Mutabakatların müzakere edilmesinde yetkili makamın bir daha yürütme organı olduğunun tabir edildiği savunmada, şunlar lisana getirildi, “Meclis bir milletlerarası antlaşmanın onaylanmasının kanunla uygun bulmakta, antlaşmanın onaylanması ise Cumhurbaşkanı sonucu ile gerçekleşmektedir. Meclis’in onaylamayı uygun bulma yetkisi münasebet gösterilerek, antlaşmaların onaylanması ve fesih hususlarının Cumhurbaşkanı kararnamesi ile düzenlenemeyeceği argümanı yerinde değildir. Bu cinsten antlaşmaların müzakere edilmesinde, imzalanmasında, onaylanarak, yürürlüğü konulmasında ve feshedilmesinde yetkili makam bir daha yürütme organıdır. Bu niçinle, mukavelenin feshinin Cumhurbaşkanlığı kararnamesi ile düzenlenmesinde ve Cumhurbaşkanlığı sonucu ile feshedilmesinde anayasamıza karşıtlık bulunmamaktadır.”
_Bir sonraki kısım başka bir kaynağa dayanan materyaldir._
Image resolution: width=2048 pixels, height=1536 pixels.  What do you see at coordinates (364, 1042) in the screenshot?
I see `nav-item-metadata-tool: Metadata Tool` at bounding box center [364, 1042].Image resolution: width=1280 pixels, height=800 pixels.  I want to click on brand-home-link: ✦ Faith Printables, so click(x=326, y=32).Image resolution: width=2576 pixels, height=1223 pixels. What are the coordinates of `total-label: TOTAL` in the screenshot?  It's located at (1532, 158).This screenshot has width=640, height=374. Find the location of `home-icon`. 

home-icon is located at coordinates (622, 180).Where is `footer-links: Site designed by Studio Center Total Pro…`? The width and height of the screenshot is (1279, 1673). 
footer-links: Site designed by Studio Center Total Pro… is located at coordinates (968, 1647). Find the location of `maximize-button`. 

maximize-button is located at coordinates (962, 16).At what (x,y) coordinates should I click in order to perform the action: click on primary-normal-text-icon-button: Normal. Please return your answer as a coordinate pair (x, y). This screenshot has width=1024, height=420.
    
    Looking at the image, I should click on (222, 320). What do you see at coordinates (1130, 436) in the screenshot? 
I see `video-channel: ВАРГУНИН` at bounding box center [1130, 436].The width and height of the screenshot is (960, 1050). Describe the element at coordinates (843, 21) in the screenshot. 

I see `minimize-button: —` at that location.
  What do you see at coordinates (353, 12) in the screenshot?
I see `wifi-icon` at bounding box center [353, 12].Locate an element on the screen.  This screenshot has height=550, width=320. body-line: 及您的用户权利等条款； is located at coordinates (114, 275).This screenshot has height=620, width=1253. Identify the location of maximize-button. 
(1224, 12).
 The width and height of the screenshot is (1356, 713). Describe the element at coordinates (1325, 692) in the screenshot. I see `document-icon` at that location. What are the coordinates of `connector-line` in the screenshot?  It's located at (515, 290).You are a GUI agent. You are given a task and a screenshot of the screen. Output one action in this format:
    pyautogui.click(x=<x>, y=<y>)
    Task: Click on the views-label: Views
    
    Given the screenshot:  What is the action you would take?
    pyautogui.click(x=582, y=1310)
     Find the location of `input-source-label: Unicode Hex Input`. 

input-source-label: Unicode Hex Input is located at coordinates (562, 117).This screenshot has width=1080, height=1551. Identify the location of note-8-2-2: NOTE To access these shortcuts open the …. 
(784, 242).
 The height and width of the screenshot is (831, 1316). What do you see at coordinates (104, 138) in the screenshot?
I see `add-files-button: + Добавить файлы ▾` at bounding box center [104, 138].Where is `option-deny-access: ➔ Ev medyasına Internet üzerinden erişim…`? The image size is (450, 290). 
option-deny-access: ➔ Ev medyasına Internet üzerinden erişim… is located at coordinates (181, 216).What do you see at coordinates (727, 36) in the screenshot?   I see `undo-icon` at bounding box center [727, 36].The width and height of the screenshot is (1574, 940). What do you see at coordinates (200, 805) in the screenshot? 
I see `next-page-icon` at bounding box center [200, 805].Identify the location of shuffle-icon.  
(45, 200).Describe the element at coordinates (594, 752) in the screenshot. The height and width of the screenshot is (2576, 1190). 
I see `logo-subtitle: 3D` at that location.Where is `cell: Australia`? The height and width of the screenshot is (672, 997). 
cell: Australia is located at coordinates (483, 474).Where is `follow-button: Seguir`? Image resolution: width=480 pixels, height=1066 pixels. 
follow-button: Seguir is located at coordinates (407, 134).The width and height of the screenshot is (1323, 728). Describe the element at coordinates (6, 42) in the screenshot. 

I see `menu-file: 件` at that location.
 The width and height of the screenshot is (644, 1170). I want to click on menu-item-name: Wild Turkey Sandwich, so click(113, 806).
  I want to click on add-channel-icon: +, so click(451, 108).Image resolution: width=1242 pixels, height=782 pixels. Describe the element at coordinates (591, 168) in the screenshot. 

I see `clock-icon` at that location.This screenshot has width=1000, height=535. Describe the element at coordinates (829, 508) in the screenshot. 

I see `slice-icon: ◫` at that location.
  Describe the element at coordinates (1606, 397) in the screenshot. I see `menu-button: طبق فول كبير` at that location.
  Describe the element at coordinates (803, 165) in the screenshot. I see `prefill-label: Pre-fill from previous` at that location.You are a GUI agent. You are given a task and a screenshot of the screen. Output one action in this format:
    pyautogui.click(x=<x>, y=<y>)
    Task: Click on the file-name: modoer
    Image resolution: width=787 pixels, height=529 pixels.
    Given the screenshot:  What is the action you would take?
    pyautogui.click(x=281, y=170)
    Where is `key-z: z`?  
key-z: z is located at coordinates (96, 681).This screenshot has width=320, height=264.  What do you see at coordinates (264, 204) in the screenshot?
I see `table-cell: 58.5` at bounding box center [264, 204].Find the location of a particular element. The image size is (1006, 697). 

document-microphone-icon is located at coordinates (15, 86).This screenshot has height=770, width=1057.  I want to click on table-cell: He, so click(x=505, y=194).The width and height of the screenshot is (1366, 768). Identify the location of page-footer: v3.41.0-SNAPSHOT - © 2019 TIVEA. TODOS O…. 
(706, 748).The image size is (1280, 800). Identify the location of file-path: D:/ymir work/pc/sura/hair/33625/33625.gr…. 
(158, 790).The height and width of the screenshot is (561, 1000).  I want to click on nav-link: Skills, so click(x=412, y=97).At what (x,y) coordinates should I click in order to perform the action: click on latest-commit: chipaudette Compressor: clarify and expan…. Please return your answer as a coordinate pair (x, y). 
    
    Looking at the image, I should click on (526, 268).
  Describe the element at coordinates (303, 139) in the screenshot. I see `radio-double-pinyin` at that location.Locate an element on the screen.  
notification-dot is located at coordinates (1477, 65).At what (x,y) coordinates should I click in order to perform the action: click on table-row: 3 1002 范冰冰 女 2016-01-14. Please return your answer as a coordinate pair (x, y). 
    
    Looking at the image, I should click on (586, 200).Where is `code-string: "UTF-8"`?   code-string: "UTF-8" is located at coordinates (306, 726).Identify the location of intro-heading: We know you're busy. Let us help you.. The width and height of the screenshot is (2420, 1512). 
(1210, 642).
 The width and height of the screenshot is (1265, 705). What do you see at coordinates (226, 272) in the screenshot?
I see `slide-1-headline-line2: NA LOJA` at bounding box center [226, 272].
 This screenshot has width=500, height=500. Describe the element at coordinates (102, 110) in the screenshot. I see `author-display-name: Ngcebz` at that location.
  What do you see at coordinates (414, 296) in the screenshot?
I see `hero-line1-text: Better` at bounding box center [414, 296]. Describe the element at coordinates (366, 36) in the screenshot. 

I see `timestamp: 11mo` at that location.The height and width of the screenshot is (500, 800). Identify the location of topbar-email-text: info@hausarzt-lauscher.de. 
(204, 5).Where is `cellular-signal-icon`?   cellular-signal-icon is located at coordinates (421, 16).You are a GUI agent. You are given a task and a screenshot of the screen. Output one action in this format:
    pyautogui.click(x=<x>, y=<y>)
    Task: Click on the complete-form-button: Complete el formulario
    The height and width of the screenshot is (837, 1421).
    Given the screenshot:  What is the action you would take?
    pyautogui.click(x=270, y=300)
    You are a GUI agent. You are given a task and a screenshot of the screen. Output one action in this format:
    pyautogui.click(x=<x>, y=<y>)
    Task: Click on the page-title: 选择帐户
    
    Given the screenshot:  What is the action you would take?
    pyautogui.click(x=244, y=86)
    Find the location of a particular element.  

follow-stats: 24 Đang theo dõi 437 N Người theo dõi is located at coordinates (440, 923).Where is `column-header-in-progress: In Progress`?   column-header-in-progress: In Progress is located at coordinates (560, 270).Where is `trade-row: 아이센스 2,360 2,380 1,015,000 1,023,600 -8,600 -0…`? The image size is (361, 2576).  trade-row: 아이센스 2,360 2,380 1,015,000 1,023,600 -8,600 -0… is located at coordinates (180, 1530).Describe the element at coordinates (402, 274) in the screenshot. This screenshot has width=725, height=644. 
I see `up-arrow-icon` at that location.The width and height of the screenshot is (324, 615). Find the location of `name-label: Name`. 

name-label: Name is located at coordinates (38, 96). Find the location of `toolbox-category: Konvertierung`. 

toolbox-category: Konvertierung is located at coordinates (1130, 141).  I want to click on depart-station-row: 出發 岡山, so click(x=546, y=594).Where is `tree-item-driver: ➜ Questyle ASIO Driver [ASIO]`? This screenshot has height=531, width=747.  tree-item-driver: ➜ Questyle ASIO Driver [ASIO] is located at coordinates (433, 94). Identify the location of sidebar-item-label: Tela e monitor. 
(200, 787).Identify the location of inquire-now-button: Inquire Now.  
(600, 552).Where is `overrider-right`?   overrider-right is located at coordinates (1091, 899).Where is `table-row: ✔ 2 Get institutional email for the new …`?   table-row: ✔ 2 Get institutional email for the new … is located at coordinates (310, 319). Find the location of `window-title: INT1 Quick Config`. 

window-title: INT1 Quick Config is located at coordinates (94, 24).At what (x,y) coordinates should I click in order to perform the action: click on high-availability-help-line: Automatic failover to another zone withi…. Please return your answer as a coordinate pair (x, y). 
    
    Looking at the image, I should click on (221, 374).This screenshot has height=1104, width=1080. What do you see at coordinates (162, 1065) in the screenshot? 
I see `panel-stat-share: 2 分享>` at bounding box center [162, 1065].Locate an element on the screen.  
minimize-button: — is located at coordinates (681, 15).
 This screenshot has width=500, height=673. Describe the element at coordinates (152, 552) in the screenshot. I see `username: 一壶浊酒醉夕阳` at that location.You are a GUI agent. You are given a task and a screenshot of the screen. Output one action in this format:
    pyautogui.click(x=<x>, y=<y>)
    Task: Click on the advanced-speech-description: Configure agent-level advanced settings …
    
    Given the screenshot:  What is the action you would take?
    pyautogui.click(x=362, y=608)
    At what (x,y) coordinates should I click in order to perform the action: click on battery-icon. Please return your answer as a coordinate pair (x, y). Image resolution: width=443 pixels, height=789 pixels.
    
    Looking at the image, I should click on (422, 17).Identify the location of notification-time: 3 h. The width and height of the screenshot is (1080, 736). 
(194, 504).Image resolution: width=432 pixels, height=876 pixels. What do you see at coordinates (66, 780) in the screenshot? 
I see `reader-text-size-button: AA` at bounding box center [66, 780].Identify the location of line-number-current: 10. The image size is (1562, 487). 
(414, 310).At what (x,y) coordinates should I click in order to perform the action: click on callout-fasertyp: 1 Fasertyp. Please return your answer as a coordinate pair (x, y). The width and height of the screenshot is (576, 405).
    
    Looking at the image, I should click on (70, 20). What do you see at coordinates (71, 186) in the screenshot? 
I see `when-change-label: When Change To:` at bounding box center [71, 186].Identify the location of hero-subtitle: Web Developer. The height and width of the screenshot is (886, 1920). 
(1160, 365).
KARARIN HUKUKSAL EKSİKLİĞE YOL AÇMAYACAĞI TEZ EDİLDİ

Hususla ilgili olarak gündeme gelen aile içi şiddetin artabileceği kavrama da karşılık verilen savunmada, “Türkiye Cumhuriyeti Anayasası, temel hak ve özgürlüklere ait tarafı olduğumuz öbür milletler ortası antlaşmalar, kanunlarımız ve ilgili öteki mevzuat, bayanlara yönelik şiddetle uğraş ve şiddeti tedbire konusunda, memleketler arası kural ve standartlara da uygun, gerekli düzenlemeleri içermektedir. Bu prestijle ülkemizin bahse husus mukaveleden çekilmesi, bayanlara yönelik şiddetin önlenmesi konusunda tüzel olarak yahut uygulama bakımından bir eksikliğe yol açmayacaktır. İstanbul Kontratı olarak bilinen, ‘kadınlara yönelik şiddet ve aile içi şiddetin önlenmesi ve bunlarla gayrete ait Avrupa kurulu sözleşmesinin’ feshi tartışılmaya devam ediyor. Bir yandan da çekilme sonucunın yürütmesinin durdurulması ve iptali istemli yargı süreci Danıştay’da devam ediyor.” tabirlerine yer verildi.


MUKAVELE 1 TEMMUZ’DA SONA ERİYOR

Bu konuda Danıştay 10. Dairesi’nde ortalarında CHP, UYGUN Parti ve sivil toplum kuruluşlarının da bulunduğu hükmî ve gerçek şahıslar tarafınca 220 ötüründa dava açılmıştı. Dava dilekçelerinde, ‘sonucun iptali ve yürütmesinin durdurulması’ talep edilmişti. Savunmaların alınmasının akabinde Danıştay 10. Dairesi’nin kısa bir süre içerisinde davaları karara bağlaması bekleniyor.

19 Mart’ta feshedilen mukavelenin sona erme tarihi, 1 Temmuz 2021 olarak tespit edilmişti.